▶ **Your goal**:
Find the lines below that contain the string "help". Copy each one.

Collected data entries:
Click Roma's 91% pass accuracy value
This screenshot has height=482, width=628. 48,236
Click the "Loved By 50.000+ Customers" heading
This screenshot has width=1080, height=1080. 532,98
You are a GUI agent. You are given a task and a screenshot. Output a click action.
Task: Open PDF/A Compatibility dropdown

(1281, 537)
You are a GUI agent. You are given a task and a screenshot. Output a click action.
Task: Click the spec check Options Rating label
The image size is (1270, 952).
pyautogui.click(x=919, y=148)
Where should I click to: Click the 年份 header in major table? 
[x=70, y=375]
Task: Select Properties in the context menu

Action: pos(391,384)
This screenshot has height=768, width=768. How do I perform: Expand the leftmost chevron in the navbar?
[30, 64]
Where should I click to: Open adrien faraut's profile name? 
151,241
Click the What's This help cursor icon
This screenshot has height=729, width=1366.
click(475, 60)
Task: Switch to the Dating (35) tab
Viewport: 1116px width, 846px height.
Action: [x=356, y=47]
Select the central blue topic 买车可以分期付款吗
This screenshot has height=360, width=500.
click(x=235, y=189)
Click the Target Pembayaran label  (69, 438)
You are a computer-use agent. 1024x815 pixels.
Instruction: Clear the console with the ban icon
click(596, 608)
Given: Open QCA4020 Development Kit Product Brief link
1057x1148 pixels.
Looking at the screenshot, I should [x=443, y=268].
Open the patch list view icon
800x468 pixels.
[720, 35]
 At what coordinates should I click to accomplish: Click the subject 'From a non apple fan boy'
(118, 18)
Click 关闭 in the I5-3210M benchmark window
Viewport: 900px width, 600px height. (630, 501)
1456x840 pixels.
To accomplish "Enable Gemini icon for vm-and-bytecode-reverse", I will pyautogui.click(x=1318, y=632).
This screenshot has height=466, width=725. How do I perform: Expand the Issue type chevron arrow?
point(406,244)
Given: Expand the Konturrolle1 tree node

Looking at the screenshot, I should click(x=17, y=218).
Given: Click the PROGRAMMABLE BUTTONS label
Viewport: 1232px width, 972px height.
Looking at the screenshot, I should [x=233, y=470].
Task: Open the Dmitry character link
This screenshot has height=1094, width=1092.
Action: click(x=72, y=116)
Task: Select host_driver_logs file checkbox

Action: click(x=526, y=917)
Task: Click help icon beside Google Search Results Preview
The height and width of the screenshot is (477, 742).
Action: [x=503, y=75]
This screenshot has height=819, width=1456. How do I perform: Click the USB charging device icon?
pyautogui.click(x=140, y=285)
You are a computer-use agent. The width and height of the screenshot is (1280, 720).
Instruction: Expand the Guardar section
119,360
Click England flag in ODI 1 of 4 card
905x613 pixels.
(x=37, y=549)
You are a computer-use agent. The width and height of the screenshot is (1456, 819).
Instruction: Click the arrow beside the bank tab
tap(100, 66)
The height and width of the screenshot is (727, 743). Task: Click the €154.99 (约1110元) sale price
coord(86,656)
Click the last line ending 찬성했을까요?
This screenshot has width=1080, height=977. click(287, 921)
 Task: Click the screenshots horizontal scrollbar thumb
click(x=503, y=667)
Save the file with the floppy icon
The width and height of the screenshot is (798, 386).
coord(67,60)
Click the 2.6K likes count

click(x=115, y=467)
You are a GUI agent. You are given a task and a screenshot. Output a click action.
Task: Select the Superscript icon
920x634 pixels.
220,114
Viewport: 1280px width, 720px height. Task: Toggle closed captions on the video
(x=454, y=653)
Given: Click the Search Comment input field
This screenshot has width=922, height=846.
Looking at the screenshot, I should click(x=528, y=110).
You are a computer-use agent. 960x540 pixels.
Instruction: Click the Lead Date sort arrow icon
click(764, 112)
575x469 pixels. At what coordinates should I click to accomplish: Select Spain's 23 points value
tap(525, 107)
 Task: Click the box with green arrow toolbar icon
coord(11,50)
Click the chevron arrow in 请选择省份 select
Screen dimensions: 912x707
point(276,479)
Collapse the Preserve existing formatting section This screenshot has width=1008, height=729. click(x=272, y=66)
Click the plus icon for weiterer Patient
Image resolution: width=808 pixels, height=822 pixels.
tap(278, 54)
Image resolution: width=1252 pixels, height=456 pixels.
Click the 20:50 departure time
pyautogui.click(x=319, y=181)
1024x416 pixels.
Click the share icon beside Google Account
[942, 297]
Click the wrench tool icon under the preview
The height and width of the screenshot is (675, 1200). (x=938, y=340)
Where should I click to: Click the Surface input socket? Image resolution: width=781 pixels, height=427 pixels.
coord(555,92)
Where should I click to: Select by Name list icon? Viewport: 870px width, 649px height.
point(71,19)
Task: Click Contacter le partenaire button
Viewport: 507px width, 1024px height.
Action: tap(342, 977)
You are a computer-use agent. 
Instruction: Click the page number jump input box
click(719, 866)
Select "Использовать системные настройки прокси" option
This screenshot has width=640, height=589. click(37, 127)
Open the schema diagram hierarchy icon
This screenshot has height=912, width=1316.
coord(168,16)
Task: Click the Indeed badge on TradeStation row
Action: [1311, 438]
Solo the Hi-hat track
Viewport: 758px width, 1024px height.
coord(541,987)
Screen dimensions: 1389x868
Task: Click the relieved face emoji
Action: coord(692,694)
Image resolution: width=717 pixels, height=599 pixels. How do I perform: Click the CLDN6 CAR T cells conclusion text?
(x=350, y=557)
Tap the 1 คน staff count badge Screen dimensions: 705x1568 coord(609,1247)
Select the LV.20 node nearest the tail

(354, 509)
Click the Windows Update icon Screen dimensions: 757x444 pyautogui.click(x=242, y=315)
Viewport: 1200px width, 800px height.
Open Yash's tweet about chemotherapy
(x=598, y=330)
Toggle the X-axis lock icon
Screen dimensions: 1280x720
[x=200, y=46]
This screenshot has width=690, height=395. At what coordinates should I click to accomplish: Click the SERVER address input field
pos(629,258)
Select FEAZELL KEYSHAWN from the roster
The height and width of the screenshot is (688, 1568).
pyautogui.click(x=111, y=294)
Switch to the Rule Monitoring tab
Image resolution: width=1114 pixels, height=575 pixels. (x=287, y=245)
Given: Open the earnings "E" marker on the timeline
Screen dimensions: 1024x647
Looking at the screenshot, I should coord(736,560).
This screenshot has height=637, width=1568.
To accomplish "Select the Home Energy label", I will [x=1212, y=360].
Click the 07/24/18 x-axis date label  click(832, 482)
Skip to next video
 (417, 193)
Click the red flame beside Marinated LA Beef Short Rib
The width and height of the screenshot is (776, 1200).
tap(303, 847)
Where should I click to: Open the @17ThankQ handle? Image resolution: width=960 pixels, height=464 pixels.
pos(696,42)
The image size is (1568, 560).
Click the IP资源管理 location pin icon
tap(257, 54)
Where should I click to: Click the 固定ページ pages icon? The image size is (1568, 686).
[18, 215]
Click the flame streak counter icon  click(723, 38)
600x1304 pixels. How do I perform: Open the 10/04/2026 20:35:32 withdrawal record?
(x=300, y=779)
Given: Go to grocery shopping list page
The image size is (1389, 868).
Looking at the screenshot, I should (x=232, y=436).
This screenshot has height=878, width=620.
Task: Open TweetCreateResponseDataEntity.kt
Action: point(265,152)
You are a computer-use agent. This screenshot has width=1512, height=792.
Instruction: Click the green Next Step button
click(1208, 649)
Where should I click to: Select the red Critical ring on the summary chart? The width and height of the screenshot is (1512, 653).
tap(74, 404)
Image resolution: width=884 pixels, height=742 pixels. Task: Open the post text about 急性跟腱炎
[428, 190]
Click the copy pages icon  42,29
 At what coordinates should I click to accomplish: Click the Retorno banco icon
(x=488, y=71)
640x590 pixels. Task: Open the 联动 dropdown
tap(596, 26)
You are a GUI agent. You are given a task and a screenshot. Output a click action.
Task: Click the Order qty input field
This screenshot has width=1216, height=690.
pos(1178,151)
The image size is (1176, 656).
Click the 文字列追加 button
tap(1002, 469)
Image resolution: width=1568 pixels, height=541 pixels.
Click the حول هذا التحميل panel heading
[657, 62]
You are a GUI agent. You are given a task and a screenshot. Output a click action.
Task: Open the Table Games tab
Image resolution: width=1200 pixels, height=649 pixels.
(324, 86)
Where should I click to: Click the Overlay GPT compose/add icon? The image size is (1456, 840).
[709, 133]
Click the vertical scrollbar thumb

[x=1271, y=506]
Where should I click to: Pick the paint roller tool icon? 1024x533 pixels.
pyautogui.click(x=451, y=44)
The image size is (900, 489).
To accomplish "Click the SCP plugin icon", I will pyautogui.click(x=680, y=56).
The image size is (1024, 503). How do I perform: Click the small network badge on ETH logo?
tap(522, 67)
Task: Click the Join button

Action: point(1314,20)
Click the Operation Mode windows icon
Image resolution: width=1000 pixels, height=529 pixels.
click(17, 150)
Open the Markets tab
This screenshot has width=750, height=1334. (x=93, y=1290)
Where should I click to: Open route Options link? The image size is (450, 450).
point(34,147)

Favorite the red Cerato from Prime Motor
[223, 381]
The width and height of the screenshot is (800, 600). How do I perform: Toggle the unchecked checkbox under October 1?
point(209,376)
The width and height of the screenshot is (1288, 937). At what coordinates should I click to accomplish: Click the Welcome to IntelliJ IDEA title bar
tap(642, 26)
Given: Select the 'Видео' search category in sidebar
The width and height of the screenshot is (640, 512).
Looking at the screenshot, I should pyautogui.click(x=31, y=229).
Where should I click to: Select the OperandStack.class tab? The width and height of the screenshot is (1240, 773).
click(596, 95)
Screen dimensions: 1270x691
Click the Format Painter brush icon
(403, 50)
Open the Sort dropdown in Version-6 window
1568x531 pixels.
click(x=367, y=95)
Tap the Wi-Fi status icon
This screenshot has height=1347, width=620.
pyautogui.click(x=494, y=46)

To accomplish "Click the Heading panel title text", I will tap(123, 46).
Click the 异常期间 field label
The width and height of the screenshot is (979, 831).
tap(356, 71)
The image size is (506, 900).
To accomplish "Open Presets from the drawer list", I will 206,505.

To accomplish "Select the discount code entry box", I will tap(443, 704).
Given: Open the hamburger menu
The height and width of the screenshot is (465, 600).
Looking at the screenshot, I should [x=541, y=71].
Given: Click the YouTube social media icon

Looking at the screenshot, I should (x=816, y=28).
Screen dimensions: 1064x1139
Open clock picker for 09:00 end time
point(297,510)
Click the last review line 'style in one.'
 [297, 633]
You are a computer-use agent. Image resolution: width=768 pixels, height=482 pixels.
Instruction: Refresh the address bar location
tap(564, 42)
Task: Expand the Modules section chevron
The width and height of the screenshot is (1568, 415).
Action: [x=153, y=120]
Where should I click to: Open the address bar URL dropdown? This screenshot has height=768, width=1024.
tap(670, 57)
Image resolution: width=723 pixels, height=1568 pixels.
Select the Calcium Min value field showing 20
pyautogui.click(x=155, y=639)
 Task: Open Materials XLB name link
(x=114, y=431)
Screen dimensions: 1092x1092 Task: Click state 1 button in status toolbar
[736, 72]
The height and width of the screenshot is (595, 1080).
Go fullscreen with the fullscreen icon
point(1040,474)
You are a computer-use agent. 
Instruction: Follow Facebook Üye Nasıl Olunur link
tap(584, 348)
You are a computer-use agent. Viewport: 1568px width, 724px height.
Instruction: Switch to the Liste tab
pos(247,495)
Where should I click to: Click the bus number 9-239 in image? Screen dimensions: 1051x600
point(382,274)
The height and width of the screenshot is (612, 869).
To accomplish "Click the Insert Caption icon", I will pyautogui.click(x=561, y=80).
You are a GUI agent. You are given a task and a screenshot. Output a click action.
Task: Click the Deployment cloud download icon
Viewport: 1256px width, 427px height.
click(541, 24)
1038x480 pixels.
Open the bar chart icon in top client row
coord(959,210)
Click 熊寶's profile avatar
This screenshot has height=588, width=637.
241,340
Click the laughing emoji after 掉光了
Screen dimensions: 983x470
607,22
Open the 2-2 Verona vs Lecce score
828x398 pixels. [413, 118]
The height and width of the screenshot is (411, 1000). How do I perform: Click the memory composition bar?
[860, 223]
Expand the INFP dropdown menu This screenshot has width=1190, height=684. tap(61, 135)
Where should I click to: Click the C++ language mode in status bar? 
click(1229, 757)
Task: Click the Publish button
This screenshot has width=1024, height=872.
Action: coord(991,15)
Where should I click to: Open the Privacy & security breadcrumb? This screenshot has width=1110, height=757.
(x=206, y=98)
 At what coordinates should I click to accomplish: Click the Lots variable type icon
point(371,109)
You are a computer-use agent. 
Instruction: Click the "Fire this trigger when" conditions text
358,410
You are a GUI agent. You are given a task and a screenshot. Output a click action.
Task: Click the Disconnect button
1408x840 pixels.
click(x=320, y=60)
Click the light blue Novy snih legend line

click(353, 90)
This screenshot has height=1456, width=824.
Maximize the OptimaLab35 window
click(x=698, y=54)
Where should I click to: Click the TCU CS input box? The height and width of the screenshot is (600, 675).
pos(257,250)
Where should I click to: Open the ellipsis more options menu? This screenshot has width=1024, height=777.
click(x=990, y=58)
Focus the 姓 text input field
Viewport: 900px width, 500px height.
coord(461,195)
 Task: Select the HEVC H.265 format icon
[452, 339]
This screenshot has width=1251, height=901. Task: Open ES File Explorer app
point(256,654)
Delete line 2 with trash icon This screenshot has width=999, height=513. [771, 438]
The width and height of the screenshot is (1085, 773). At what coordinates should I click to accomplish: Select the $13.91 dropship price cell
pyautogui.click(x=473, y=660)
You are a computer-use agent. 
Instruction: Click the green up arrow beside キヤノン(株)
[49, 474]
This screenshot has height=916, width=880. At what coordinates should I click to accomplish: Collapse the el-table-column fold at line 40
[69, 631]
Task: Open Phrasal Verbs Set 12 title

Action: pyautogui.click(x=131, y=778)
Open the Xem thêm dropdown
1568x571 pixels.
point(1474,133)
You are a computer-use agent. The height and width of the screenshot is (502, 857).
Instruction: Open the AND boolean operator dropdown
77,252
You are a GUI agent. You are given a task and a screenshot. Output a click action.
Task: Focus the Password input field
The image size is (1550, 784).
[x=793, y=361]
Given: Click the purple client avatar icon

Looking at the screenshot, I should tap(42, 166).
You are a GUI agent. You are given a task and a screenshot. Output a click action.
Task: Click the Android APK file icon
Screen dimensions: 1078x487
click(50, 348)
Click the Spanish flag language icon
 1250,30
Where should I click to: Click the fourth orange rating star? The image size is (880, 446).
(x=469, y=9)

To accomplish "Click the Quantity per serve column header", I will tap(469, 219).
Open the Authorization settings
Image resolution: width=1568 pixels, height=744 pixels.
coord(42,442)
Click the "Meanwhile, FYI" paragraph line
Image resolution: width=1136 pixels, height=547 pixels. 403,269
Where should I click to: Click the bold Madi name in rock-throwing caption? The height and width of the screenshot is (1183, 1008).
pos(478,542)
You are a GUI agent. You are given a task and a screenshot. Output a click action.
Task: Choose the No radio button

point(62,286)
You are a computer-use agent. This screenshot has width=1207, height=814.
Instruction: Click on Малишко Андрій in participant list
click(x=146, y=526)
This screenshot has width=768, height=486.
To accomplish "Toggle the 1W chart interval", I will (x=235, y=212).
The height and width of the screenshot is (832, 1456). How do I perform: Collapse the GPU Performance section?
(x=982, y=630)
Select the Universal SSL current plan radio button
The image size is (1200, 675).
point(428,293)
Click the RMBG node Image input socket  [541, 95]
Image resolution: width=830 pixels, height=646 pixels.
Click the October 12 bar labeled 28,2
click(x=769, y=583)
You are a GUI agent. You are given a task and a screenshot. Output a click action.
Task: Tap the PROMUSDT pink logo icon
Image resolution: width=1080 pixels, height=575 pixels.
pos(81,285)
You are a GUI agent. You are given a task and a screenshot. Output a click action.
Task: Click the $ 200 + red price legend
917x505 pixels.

▶ **Exercise solution**:
Click the What's This help cursor icon
Task: Click help icon beside Google Search Results Preview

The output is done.